Updating the host and installing

As I said above I mostly just stuck to the Digital Ocean guides since they were written for the same distro I am using (ubuntu 14.04) and they also covered all the basics which I needed at this point. The ones I used were How To Install Linux, Apache, MySQL, PHP (LAMP) stack on Ubuntu, How To Install WordPress on Ubuntu 14.04, and How To Configure Secure Updates and Installations in WordPress on Ubuntu in that order. Just following along all the steps worked out pretty much perfectly for me. The first two guides are actually enough to get you up and running but I found out pretty quickly that you need to setup secure updates in order to be able to install new themes and plugins. I probably could have gotten away with FTP but I am trying to keep this site as secure as possible since this is all a learning exercise for me.

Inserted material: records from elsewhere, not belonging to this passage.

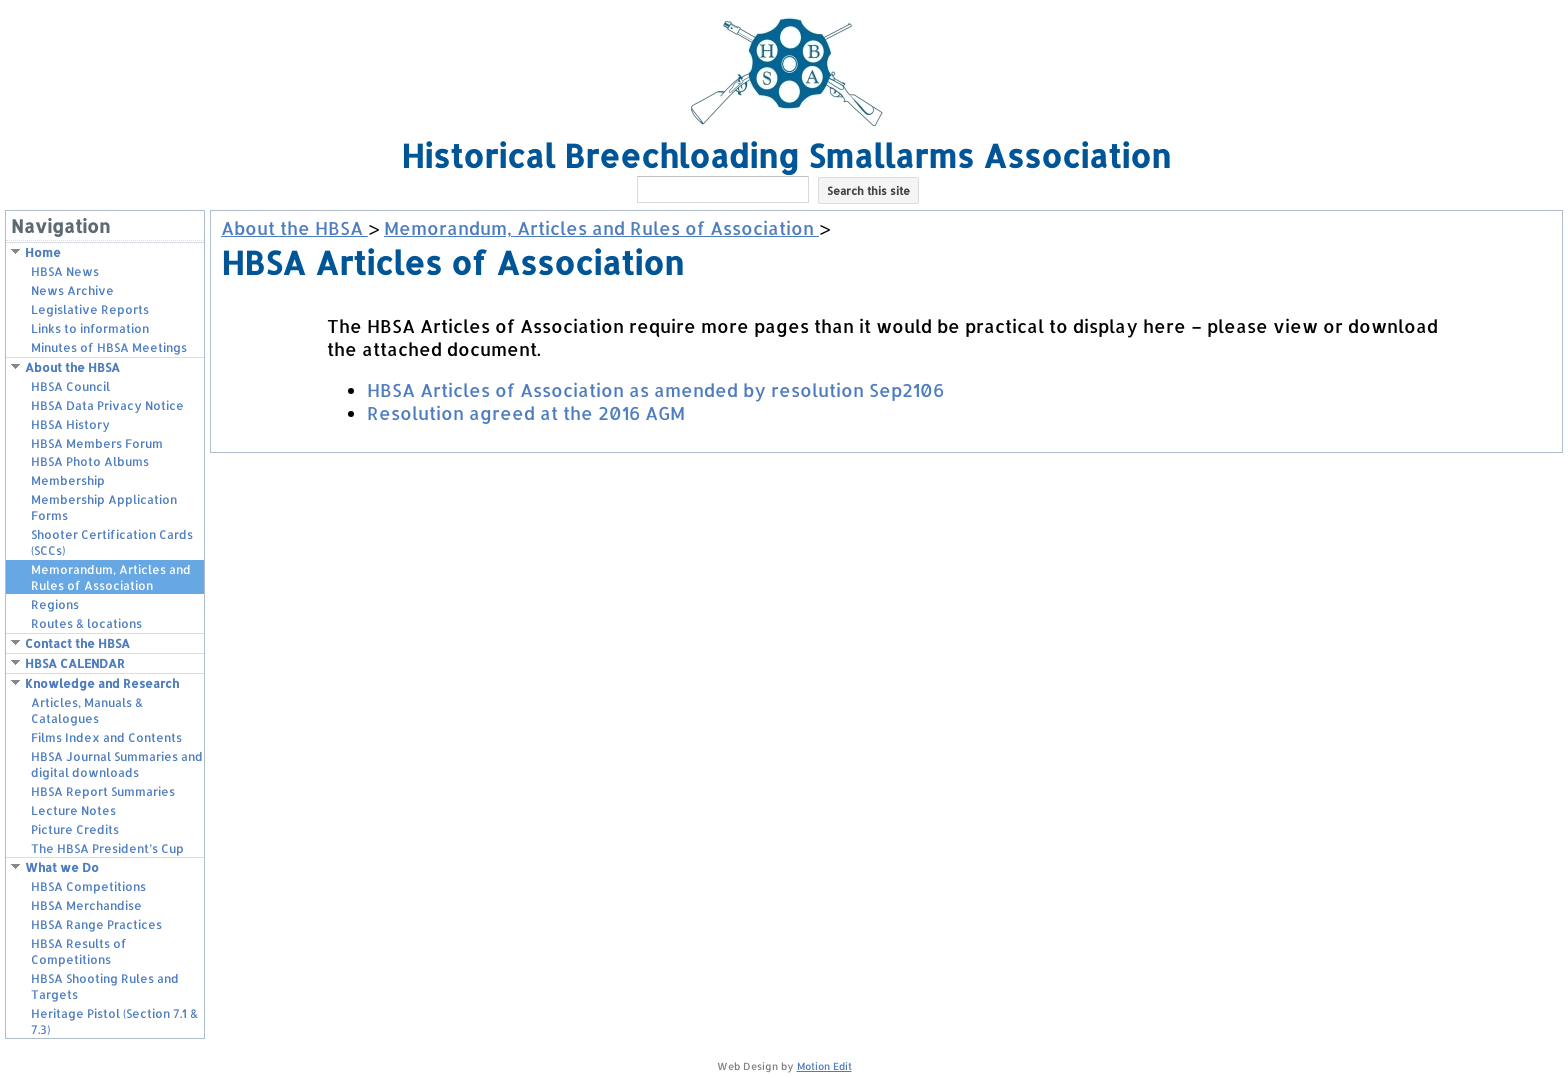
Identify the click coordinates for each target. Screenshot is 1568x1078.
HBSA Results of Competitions (79, 951)
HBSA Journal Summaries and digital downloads (117, 764)
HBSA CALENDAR (75, 663)
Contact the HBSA (77, 643)
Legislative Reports (90, 309)
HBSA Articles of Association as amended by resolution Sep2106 (655, 389)
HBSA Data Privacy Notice (107, 405)
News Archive (72, 290)
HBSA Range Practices (96, 924)
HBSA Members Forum (97, 443)
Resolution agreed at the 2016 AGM (526, 412)
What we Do (62, 867)
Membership (68, 480)
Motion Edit (824, 1066)
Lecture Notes (73, 810)
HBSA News (65, 271)
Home (43, 252)
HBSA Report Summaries (103, 791)
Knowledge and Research (102, 683)
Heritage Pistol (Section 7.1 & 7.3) (114, 1021)
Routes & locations (86, 623)
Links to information (90, 328)
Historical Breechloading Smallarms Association (786, 155)
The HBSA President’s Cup (107, 848)
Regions (55, 604)
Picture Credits (75, 829)
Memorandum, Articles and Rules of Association (111, 577)
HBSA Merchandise (86, 905)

I did run into a few issues that I will go into further. First of all the guides ask you to run apt-get a lot. I went through and complied all of the requests to install a package so they can be run as a one liner.

sudo apt-get install apache2 mysql-server libapache2-mod-auth-mysql php5-mysql php5 libapache2-mod-php5 php5-mcrypt php5-gd libssh2-php php5-dev libssh2-1-dev

Also if you are tempted to change the usernames along the way be my guest but just make sure to keep track off all of the changes you make because these guides are cumulative and I had it come back to bite me a few times, especially when I was setting up the new users in the secure updating guide.

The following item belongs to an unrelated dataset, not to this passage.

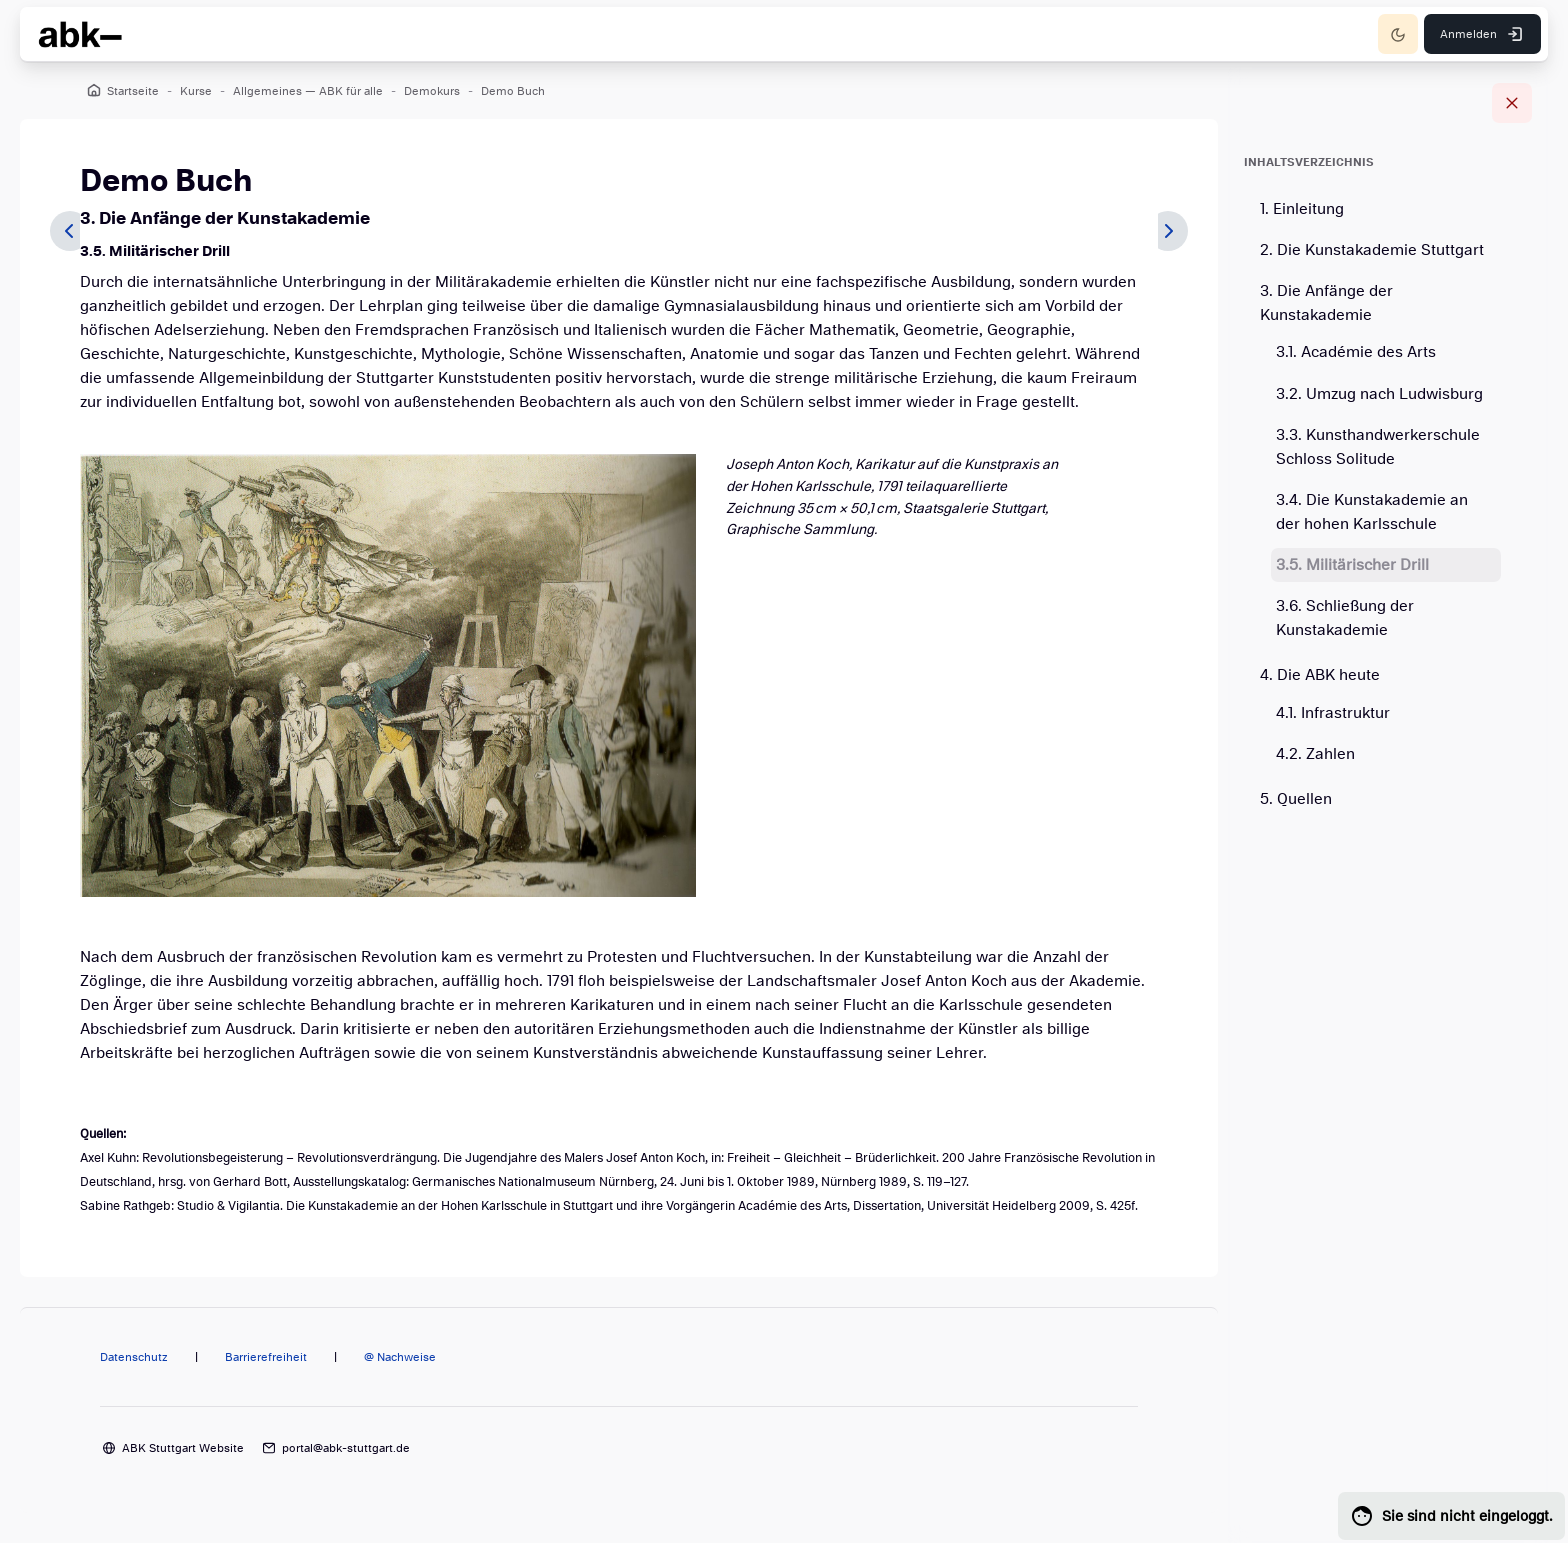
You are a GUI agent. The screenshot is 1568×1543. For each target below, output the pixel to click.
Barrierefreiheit (266, 1357)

Once I had the website up and running and had chosen my theme I installed the Askimet plugin to control spam and the SyntaxHighlighter Evolved plugin to create code blocks since I plan on posting a fair bit of powershell scripts to this page. I also recommend going through the site settings and configuring things to your liking.

The next problem I ran into had to do with permalinks. Whenever I tried to use a permalink I was getting a 404 error. after some troubleshooting it turns out I had to enable mod_rewrite in apache. This site was where I ended up and after enabling the rewrite module and restarting apache I was all set.

sudo a2enmod rewrite
sudo service apache2 restart

Finally I ran into an issue where I couldn’t upload pictures to the site. It turns out during the secure updates configuration the Digital Ocean guide has you give ownership of everything to the wp-user user. Well this breaks content uploading so you have to go back and give www-data ownership on the /var/www/html/wp-content/uploads/ directory.

sudo chown -R www-data:www-data /var/www/html/wp-content/uploads/

Still on my ToDo list for this site is configuring SSL and forcing all admin logons to use it and configuring a script to backup the site to my DropBox.

I hope this was a help to you, as I get more comfortable using Linux I know that all in one guide such as these can be a big help. As always if you run into any issues Google is your friend, it was certainly mine.